After that tweak the Yamaha had bass effects I could actually feel with my feet and, compared to the Denon, I found it sounded more atmospheric, but the bass still wasn't as impactful.

After this review was first published I also compared the Yamaha RX-V6A against the Onkyo TX-NR6100 and found the Yamaha was a better performer there too. The Onkyo is more expensive, though this is offset by its superior streaming connectivity over the Yamaha. 

4K/120Hz compatibility

The "4K/120Hz bug" is a problem that affected the first crop of 8K receivers from Marantz, Denon and Yamaha. All of 2020's 8K-compatible receivers were unable to display variable refresh rate video, and they didn't support 4K/120Hz video from the Xbox Series X or nVidia RTX30-series video cards. As of late 2022 all the models now being sold on the market should be compatible with 4K/120Hz signals, and Denon, Marantz and Yamaha have announced fixes for older models. If you have an Yamaha RX-V6A you can check its compatibility here). 
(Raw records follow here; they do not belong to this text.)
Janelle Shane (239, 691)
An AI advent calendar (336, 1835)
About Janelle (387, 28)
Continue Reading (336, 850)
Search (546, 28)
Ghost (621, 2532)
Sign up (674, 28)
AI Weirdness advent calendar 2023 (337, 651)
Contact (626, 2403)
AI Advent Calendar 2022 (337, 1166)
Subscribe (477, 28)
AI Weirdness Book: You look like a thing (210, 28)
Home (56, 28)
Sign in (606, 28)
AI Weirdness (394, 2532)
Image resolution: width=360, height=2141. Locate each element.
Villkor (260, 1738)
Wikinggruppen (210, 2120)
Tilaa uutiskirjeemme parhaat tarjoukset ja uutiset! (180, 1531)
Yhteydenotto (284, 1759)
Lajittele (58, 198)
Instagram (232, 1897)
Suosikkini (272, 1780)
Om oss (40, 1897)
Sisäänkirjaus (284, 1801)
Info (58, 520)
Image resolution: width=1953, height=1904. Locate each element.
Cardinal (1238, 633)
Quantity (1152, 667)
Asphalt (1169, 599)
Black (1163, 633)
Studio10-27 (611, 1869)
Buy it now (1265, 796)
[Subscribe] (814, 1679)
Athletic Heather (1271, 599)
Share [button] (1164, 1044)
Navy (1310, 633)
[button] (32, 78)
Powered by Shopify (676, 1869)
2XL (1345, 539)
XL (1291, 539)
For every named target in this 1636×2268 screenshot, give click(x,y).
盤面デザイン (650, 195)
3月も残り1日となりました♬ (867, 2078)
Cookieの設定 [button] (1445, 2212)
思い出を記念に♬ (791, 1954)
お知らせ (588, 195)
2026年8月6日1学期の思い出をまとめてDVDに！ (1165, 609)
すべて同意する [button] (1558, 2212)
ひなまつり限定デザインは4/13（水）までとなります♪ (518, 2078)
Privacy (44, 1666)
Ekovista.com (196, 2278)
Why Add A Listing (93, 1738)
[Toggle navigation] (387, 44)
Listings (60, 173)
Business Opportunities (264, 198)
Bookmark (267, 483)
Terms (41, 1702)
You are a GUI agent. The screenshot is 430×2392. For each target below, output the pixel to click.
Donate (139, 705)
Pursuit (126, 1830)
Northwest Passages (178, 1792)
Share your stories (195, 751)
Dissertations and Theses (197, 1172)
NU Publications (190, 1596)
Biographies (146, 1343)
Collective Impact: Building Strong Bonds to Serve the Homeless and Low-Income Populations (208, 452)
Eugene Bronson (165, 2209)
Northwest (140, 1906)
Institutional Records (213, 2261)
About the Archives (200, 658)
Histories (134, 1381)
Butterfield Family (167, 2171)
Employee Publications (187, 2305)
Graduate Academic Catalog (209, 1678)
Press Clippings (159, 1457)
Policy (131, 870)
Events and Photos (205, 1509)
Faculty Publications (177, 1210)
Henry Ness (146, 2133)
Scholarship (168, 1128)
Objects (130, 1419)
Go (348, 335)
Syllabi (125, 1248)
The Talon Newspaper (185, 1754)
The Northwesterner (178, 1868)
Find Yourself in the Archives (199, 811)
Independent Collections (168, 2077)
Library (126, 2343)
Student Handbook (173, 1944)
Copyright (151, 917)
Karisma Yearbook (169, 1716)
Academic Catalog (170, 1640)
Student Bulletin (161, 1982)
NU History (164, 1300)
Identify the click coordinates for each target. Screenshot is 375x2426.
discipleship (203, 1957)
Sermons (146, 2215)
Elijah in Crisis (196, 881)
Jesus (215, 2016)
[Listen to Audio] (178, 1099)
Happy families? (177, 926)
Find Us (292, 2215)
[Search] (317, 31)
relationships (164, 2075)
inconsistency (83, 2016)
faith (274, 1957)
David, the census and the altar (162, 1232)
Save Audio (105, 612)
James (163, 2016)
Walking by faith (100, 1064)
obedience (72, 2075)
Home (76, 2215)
Yamaha sent me a new RX-V6A unit with an updated 8K board, which I tested with an Xbox Series X connected. I found I was able to toggle between 4K/60Hz and 4K/120Hz without an issue, unlike with the original 2020 version, which simply gave me a blank screen. I was then able to play the 4K/120Hz-compatible game Call of Duty Black Ops Cold War without a hint of tearing or other video artifacts. It also looked super-smooth in 4K/60Hz mode however, so for this game at least, there was little obvious benefit from the higher refresh rate.

Should you buy it?

If you're trying to decide between the Yamaha and the Denon, both sound quality and features come into play. The Yamaha offers an extra HDMI port than the Denon and Onkyo and more 8K-compliant 2.1 ports too. The RX-V6A also looks better and sounds more entertaining than both.

The receiver doesn't get everything right -- that LCD display is a misstep -- and I still prefer the Onkyo TX-N6100's streaming capabilities and better display. Yet, if you're looking for one of the best-sounding receivers released in the past twelve months, and one which has the most up-to-date 8K specification, the Yamaha is the future-looking model to buy.